Sedangkan khusus untuk umat Islam yang berdomisili
di Asia Tenggara (wilayah Nusantara), maka mayoritas
warga Aswaja lebih berpegangan kepada ajaran
fiqih menurut madzhab Syafi’i, baik dalam tata cara beramal ibadah kepada Allah, tata cara bermuamalah dengan sesama manusia, maupun dalam menyampaikan dakwah islamiyah di tengah masyarakat.

*Asal Usul & Awal Mula Perintisan Aswaja*

Aswaja di dalam beraqidah tauhid, selalu istiqamah mengikuti madzhab Asya’irah yang dirintis oleh Imam Abu Hasan Al-Asy’ari (260 – 330 H) dan madzhab Maturidiyah yang dirintis oleh Imam Abu Mansur Al-Maturidi (238 – 333 H) sebagai landasan berpijak.
Untuk lebih mudah diingat adalah aqidah yang mengajarkan 20 sifat wajib bagi Allah, 20 sifat mustahil bagi Allah, dan 1 sifat jaiz bagi allah. Serta mengajarkan 4 sifat wajib bagi Rasul, 4 sifat mustahil bagi Rasul, dan 1 sifat jaiz bagi Rasul.

Dengan demikian, Aswaja menolak ajaran Trilogi Tauhid ala Wahabi Salafi yang mengajarkan Tauhid Uluhiyah, Tauhid Rububiyah dan Tauhid Asma wa Shifat.

Termasuk ciri khas madzhab Aswaja yaitu bertumpu pada al-Qur’an, Hadits, Ijma’ dan Qiyas.

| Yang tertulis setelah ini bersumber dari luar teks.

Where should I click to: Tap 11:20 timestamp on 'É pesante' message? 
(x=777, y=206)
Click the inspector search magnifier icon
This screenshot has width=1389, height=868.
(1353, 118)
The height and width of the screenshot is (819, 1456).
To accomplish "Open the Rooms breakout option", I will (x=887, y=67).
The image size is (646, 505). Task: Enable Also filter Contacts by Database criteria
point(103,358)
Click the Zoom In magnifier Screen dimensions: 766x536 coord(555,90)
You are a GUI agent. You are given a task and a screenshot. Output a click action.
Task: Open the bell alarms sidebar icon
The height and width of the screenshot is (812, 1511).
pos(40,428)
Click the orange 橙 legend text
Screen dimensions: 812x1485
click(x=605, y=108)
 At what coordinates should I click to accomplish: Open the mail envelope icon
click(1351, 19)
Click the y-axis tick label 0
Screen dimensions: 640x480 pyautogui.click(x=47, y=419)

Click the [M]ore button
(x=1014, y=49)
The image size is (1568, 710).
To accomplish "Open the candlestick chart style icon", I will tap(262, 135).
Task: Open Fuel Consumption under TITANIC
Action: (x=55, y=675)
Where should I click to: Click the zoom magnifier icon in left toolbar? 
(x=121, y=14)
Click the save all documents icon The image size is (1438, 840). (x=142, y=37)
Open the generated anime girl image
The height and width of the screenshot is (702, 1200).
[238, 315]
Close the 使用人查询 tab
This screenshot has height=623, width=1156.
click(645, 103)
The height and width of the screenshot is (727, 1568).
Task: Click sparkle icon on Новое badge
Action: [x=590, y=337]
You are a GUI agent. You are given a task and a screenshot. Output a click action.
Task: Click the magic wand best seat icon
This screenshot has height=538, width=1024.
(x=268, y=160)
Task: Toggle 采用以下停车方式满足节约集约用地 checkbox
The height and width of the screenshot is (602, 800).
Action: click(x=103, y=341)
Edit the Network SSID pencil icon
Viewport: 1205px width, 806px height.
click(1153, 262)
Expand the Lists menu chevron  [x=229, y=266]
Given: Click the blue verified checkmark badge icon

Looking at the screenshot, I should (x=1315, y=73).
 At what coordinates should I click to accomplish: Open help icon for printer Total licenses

Dalam mensitir ayat atau hadist yang akan dijadikan argumentasi, maka warga Aswaja melakukannya secara bertahap, sebagaimana yang selalu terapkan oleh Imam Asy’ari.
Yaitu mengambil makna
dzahir dari Nash (teks al-Quran dan Hadist), namun dengan sangat berhati-hati serta tidak menolak penakwilan terhadap nash tersebut, sebab memang ada nash-nash tertentu yang memiliki pengertian sama, namun tidak dapat diambil dari makna dhahirnya,
tetapi harus ditakwilkan untuk mengetahui pengertian yang dimaksud.

Aswaja juga tidak menolak
penggunaan akal, karena Allah menganjurkan agar umat Islam selalu melakukan kajian rasional.

Pada prinsipnya warga Aswaja tidak memberikan
kebebasan sepenuhnya kepada akal seperti yang
dilakukan kaum mu’tazilah,

sehingga mereka tidak memenangkan dan menempatkan akal di dalam naql (teks agama).

Jadi Aswaja itu menjadikan akal dan naql itu saling membutuhkan dan melengkapi.

Naql bagaikan matahari sedangkan akal laksana mata yang sehat, dengan akal kita akan bisa meneguhkan Naql dalam membela Islam.

Dalam ajaran Aswaja juga diperkenalkan Ilmu Tasawwuf, yaitu ilmu akhlaq yang mengajarkan tata cara serta adab sopan santun beribadah kepada Allah serta tata cara dan adab sopan santun dalam bermasyarakat, hal ini sesuai dengan sabda Nabi Muhammad SAW:

“Sesungguhnya aku diutus untuk menyempurnakan akhlaq mulia”

Adapun warga Aswaja bersepakat mengikuti ilmu Tasawwuf berbasis Syariat sebagaimana yang diajarkan oleh para ulama Shufi seperti madzhab Imam Junaid Albaghdadi, (210-298 H).

Beliau sangat masyhur sebagai penggagas utama teori Tasawwuf Berbasis Syariat, beliau mengatakan: “Pengetahuan kami ini terikat dengan Alquran dan Assunnah”, (sumber: Ithaf al-Dhaki. Oman Fathurrahman, 256).

Beliau juga mengatakan: “Apabila kami mengetahui suatu ilmu yang lebih besar dari Tasawwuf, tentu kami pergi mencarinya,
sekalipun harus merangkak” (sumber: Belajar Mudah Tasawwuf, Syeikh Fadhlullah Haeri, 127)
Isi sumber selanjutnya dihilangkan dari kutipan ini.